Gastroparesis is defined as a delay in the emptying of ingested food in the absence of mechanical obstruction of the stomach or duodenum. Many patients with diabetes (as well as their physicians) do not appreciate that gastroparesis has developed. In diabetic patients with gastroparesis, ingested food is not emptied in a predictable period of time; thus, the anticipated nutrient absorption is not the reality. Consequently, the selected dose and timing of insulin therapy to control postprandial glucose may be inappropriate.

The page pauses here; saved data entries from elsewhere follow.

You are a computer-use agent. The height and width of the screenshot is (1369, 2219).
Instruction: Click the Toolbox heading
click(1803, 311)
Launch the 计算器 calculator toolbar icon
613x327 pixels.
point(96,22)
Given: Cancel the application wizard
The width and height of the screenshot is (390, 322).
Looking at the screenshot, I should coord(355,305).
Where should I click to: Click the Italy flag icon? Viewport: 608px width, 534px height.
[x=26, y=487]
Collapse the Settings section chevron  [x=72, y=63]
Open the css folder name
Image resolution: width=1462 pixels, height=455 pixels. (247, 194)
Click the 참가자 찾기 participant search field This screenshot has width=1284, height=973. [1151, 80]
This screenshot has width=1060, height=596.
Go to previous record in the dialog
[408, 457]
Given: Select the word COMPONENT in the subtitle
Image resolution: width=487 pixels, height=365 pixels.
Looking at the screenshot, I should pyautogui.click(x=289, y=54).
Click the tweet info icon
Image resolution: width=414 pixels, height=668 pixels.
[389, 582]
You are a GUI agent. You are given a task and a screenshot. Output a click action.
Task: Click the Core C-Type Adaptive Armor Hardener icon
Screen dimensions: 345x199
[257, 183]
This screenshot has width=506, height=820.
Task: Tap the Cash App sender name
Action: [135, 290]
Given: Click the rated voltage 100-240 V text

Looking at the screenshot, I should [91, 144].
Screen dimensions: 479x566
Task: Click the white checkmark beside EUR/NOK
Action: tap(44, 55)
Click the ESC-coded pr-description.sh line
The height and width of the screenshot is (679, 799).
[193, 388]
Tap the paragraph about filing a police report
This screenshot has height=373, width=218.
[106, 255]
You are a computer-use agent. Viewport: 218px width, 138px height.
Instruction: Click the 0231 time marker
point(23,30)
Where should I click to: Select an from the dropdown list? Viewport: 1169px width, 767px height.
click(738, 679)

In many patients with gastroparesis, erratic postcibal glucose levels result in swings from hypoglycemia to severe hyperglycemia and even ketoacidosis. Hyperglycemia itself elicits gastric dysrhythmias and slows gastric emptying. Patients frequently are seen in emergency rooms for low glucose levels, severe hyperglycemia, or ketoacidosis. Gastroparesis as an underlying condition needs to be considered in these cases.
In addition to antinauseant and prokinetic drug therapies, patients with diabetic gastroparesis also need to change their diet and the timing and dosing of insulin to better match the slow emptying of ingested food. The epidemiology, pathophysiology, clinical presentation, diagnostic testing, and treatments for diabetic gastroparesis are reviewed in this article.